All'IndieDevDay 2024 di Barcellona abbiamo girato 26 interviste su progetti di diverse dimensioni e generi, ma solo una di esse ha avuto l'audio corrotto. Quindi no, non puoi guardare la nostra intervista completa con Pere Albacar e Frankie Povarchik di Guateke Studios qui sotto, ma puoi guardare il trailer di Sands of Hope e saperne un po' di più.
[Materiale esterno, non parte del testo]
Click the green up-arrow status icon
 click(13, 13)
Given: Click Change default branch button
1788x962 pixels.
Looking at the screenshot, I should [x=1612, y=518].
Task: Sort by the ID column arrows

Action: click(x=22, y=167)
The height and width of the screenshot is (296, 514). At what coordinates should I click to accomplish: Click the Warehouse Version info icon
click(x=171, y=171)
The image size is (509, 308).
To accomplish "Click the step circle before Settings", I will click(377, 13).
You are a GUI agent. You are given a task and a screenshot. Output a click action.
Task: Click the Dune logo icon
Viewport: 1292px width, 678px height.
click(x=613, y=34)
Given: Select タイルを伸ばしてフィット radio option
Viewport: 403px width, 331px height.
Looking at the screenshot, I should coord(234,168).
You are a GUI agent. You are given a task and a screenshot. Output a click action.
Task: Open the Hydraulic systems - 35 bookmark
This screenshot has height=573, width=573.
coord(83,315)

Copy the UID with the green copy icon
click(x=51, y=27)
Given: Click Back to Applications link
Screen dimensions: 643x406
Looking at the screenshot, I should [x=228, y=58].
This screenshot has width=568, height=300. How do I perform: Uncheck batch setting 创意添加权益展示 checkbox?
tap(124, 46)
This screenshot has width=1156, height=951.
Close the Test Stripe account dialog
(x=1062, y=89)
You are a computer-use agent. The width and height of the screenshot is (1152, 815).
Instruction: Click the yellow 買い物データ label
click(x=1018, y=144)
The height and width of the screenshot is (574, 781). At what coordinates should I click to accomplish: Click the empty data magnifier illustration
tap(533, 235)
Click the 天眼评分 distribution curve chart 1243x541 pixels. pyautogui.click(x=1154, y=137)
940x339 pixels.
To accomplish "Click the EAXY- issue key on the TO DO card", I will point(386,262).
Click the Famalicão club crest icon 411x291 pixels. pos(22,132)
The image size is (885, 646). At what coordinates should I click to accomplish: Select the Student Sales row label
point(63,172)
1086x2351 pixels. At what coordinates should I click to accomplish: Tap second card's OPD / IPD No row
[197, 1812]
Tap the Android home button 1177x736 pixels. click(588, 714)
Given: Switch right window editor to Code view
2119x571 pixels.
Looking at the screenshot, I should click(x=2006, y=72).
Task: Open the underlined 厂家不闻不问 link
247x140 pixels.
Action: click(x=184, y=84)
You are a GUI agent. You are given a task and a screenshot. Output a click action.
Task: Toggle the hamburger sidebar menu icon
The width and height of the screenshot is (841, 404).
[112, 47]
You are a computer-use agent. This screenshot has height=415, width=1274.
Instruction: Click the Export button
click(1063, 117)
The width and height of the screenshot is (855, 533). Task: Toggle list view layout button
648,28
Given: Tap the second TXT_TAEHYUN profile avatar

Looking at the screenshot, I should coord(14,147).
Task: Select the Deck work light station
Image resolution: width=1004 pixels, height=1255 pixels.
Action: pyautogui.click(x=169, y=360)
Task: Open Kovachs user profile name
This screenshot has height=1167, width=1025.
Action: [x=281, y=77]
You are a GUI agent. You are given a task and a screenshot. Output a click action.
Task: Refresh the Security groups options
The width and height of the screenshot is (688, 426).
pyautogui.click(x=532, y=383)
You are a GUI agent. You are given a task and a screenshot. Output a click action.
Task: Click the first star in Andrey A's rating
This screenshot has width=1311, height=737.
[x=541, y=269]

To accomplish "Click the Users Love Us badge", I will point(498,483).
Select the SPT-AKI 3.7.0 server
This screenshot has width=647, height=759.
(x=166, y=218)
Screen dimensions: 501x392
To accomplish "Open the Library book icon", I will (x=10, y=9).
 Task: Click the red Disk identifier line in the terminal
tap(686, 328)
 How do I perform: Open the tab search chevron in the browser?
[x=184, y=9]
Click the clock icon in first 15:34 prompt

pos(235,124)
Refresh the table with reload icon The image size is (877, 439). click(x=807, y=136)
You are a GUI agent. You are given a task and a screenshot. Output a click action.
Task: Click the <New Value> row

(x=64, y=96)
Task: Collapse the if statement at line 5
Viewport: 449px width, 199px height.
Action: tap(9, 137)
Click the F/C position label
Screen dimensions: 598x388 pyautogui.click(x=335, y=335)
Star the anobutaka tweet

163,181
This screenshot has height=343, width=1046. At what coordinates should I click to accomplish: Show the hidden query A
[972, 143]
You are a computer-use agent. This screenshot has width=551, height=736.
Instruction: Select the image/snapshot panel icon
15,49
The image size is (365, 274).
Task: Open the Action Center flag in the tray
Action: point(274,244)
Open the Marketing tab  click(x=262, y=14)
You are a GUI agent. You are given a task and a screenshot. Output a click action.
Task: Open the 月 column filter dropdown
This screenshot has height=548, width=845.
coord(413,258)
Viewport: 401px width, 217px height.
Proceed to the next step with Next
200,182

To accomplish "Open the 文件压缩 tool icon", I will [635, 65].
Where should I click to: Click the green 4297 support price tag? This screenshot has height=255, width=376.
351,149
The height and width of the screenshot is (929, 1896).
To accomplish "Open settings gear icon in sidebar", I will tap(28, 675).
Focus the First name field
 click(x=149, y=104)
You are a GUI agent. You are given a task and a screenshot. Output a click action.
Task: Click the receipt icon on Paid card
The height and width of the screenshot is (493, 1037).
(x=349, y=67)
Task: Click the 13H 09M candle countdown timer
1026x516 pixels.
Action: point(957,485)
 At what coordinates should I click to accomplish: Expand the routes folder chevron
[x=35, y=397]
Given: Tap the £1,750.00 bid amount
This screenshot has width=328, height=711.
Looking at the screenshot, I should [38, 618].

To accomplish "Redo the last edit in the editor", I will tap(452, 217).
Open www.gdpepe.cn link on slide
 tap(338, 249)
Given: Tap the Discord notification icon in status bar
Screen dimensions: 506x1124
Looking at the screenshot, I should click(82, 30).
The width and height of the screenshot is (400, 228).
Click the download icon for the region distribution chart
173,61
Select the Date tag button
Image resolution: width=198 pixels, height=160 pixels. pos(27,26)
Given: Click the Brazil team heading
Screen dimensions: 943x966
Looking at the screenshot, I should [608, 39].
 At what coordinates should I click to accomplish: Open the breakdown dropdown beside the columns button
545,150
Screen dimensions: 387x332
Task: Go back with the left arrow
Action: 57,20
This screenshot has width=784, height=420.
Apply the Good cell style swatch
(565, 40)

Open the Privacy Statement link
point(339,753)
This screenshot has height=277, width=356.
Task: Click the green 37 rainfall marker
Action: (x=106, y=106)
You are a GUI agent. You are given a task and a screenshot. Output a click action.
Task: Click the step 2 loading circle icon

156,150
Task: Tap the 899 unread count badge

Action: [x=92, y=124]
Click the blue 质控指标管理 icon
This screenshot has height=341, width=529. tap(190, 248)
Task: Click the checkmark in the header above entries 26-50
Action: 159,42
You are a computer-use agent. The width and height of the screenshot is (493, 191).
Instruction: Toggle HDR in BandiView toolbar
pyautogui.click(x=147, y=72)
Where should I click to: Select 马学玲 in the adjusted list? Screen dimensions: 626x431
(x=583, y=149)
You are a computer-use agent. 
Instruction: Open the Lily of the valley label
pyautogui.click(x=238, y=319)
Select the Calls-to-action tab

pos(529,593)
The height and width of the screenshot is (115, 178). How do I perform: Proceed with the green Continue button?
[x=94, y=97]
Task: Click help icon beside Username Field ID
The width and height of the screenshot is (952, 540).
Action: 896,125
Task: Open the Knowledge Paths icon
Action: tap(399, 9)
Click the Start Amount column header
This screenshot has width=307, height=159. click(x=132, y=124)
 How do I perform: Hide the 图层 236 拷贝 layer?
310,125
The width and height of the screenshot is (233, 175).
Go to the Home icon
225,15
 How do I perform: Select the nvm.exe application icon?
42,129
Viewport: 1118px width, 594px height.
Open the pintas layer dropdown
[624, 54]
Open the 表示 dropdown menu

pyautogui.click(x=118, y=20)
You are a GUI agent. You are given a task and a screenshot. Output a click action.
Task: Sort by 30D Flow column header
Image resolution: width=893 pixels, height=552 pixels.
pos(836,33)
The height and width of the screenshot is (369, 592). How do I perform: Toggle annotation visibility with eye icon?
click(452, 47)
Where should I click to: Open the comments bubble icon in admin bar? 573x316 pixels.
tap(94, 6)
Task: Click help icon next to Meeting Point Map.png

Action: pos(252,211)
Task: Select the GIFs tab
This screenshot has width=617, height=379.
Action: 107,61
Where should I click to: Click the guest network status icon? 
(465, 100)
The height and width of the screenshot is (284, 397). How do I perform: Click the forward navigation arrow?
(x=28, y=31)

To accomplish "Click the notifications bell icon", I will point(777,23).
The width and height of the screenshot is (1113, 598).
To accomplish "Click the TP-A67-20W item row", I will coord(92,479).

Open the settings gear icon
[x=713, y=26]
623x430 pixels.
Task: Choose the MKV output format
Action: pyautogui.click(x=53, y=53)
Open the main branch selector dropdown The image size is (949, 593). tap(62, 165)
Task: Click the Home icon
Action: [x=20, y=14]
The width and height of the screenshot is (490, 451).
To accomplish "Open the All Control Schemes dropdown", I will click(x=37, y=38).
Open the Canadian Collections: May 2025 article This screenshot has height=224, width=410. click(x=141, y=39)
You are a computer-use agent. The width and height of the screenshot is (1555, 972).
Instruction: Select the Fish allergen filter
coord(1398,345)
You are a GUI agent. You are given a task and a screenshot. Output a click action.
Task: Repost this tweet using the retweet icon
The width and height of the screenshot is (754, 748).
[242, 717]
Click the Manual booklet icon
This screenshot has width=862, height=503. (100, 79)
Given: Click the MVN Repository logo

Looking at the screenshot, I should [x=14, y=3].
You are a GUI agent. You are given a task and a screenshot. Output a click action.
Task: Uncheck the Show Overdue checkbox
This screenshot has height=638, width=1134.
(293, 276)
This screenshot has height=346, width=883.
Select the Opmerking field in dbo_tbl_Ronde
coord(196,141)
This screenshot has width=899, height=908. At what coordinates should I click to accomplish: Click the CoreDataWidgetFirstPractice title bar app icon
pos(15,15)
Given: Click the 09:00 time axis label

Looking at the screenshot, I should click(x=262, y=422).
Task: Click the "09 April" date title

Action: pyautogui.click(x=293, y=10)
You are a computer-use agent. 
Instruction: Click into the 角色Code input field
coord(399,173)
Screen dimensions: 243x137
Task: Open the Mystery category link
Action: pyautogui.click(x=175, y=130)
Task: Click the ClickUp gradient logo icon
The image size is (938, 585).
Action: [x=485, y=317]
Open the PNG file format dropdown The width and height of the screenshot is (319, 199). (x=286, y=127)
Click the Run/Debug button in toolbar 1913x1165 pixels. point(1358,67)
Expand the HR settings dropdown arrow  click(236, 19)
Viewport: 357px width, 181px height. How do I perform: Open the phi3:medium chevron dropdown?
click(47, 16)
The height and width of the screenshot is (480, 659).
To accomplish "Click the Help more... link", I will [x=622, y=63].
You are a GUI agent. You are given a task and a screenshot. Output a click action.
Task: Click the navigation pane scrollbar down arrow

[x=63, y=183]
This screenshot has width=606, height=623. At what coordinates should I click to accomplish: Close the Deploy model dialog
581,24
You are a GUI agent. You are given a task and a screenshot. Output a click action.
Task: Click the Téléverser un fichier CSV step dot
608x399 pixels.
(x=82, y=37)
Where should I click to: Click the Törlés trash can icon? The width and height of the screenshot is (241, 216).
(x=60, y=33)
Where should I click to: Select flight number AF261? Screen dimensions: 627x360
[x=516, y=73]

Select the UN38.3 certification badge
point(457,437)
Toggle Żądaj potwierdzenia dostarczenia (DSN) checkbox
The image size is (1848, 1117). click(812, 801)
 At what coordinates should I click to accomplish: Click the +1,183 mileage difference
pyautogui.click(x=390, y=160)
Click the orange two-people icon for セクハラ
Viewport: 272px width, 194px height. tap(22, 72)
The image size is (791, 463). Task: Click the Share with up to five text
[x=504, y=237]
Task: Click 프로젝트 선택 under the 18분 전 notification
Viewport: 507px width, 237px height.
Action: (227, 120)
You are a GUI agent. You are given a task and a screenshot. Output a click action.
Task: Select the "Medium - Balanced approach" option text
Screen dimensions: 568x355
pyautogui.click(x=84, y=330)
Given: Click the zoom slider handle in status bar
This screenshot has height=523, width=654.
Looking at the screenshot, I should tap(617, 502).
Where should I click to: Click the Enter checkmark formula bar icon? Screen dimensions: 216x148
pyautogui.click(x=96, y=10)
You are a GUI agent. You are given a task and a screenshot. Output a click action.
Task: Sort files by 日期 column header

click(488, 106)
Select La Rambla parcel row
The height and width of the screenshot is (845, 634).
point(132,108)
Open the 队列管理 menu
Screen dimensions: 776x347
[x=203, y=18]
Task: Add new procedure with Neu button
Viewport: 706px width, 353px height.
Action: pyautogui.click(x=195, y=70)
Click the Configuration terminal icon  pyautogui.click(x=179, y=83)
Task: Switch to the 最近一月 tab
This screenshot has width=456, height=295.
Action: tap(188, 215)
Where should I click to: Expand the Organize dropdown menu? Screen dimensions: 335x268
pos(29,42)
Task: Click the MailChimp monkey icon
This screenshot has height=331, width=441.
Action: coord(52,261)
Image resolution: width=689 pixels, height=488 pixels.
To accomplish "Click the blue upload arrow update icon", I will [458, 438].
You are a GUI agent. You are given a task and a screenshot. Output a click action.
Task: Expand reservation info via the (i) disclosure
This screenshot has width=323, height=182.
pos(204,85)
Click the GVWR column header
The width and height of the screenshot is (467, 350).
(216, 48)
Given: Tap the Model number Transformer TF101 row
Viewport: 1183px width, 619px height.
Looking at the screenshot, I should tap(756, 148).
"Quindi, questo gioco non ha combattimenti, ed è molto basato sull'esperienza di conoscere questo mondo, questo deserto, e su come riportarlo all'equilibrio", ci ha detto Pere all'IDD, e dovrete crederci sulla parola. E parlando di ispirazioni, in seguito ha aggiunto che "è per tutti coloro che amano giochi come The Short Hike e Zelda [dall'alto verso il basso]", con il senso di esplorazione diretta del primo e l'aggiunta della complessità meccanica del secondo.
In questo sforzo indie non lineare, ambientato in un mondo piccolo ma aperto, i giocatori controllano un robot di nuova creazione che esplora un paesaggio desertico per scoprire i suoi segreti nascosti con la compagnia di un cane. Come mostrano sia il trailer che gli screenshot qui sotto, il titolo presenta grafica pixel art 3D e un cast di personaggi carini/unici. Come hanno spiegato gli sviluppatori durante l'evento, il gameplay prevede l'uso di abilità magnetiche per navigare su terreni sabbiosi e risolvere enigmi, costruendo gradualmente una connessione con il compagno cucciolo abbandonato del robot.
Guateke è attualmente a un quarto dello sviluppo di Sands of Hope, che uscirà prima su Steam, "poi vedremo se riusciamo a portarlo su altre piattaforme".